As I continue to work with the new textbooks and support materials, I struggle to find many, varied challenge questions. A recent review of a text intended to meet the Secondary Math I (SM1) that was written “from the ground up” not just an older text reworked to fit the CCSS, was limited to maybe 15 questions per section and 10 of those questions were multiple choice with only 5 open-response problems to solve. There were some great examples for students to read through and try to understand what the concept was, but it was mostly examples. Why do we not use “key concept” boxes or “concept summary” boxes to highlight the formal math along with the examples? I am not convinced that exploratory learning is the only way we should be delivering material. I believe that exploratory learning is one way to deliver concepts, but there are many, varied ways to help students understand topics.

Perhaps my rant is based on my work as an advocate for the gifted & talented. G/T math students tend to pick up on concepts quickly. They do not always want to stop and explain what makes great sense to them. I believe we need to work with them to do such explanations (as simple as showing their thought process). At the same time, asking them to “discover” the right process can be very frustrating for them. Why not tell them the formal definition or algorithm and, when needed, also give them the time to explore these definitions and algorithms?

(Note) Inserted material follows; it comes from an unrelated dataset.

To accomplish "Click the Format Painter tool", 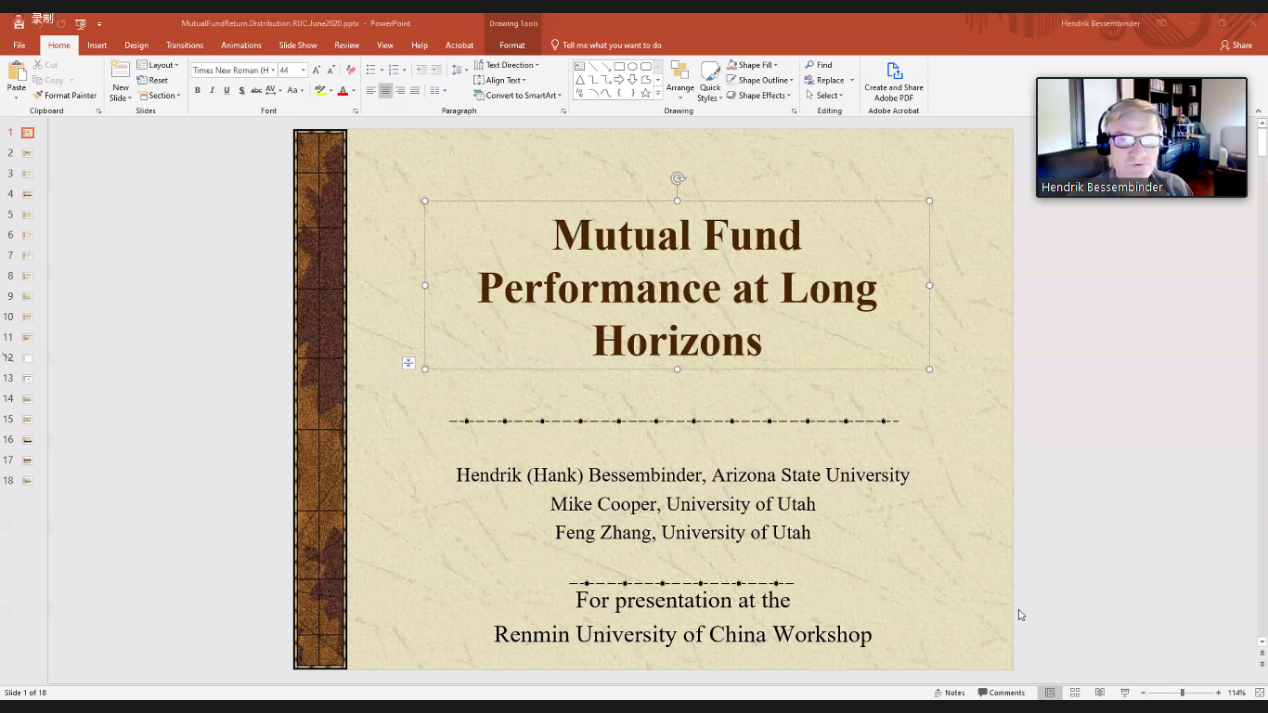I will coord(64,96).
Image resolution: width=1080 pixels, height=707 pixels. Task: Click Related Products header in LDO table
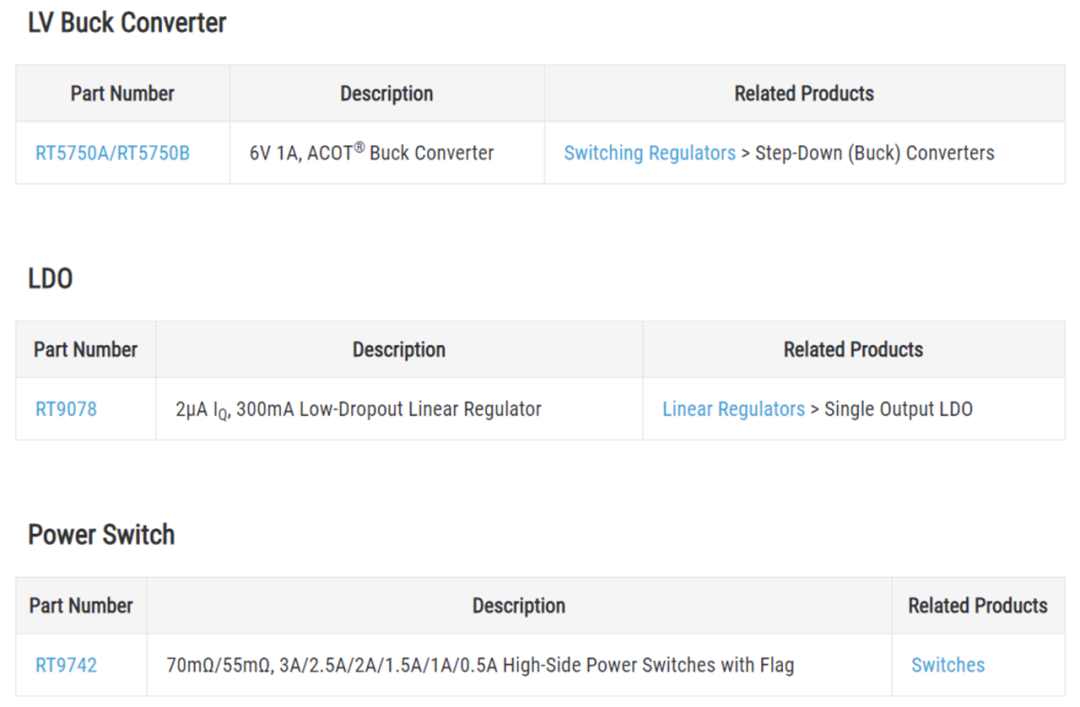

One other frustration I have as a math teacher is how we have to all use the same textbook for all levels of students. Perhaps this is not the case in your school district, but in mine (and I’d hazard a guess in many) the idea of one teacher using one resource and another teacher using a different resource is not acceptable. Just as students need different ways to understand the concepts, so do teachers need different ways to deliver the content. My g/t students would do well with a more wordy book and higher level questions, but the middle or SPED students could use more manipulatives and mid-level problem solving (like using whole numbers instead of fractions when discussing geometry topics).

The one constant in my teaching has been the basic topics. All students should know how to manipulate numbers and variable quantities with all the operations. All students should know how to find the perimeter, area, and volume of objects in the real world. All students should be exposed to real world situations and how the math they are learning helps them to determine a solution. These ideas have remained the same over the course of my career. I dare say my approach has changed somewhat in that now I encourage students to approach the problem in any way that will make them successful, but to try and do it whatever way is currently being presented. I have learned new ways to think about solutions and I am more accepting of alternate solutions than I would have been back in the 80’s.